Assignment: Only the number is wanted: state how many lines of the data below contain the word "toolbar".

= Beginning of Section =

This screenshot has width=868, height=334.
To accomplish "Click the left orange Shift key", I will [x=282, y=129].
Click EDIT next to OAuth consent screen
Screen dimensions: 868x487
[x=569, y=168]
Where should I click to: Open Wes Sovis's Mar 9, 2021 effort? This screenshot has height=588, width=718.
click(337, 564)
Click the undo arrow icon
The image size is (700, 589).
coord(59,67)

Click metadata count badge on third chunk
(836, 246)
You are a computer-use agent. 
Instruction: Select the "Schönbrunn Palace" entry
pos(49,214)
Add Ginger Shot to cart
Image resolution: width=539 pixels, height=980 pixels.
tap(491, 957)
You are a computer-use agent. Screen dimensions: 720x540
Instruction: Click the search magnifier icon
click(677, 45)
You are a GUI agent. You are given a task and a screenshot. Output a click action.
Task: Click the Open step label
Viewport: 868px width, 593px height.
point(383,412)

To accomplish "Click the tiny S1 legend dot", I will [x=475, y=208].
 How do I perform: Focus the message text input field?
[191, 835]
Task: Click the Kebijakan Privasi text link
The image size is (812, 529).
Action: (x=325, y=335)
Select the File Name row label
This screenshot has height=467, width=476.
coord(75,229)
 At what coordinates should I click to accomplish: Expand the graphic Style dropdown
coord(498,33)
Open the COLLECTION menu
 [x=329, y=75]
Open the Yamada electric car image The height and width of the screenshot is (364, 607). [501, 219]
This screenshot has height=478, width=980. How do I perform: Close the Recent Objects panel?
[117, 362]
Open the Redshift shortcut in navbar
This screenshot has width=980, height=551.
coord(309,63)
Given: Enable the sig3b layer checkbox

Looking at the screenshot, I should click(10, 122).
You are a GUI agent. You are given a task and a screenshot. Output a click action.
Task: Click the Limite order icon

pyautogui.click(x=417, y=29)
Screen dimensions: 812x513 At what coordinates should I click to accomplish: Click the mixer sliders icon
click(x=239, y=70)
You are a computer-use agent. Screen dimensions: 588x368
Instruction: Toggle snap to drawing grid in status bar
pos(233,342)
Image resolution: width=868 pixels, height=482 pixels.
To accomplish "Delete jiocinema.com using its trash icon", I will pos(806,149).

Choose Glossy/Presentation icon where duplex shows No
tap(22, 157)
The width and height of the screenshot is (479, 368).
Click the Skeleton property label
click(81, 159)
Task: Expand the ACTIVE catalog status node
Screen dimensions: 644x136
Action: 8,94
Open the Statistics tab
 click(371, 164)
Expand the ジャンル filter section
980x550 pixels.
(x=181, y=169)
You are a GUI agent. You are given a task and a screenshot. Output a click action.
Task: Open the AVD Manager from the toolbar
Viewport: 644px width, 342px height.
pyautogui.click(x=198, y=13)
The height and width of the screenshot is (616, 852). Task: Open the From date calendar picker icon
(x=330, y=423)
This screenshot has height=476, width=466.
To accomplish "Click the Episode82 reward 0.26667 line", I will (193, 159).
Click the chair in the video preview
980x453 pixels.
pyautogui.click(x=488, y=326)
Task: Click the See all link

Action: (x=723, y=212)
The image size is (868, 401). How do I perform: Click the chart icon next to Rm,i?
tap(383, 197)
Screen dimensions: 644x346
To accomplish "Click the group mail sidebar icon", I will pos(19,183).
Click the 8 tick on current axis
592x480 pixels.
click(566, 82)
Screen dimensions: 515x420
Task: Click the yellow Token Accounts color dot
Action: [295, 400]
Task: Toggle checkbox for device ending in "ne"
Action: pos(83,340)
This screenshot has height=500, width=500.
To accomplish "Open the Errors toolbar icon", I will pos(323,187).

= End of Section =

Task output: 2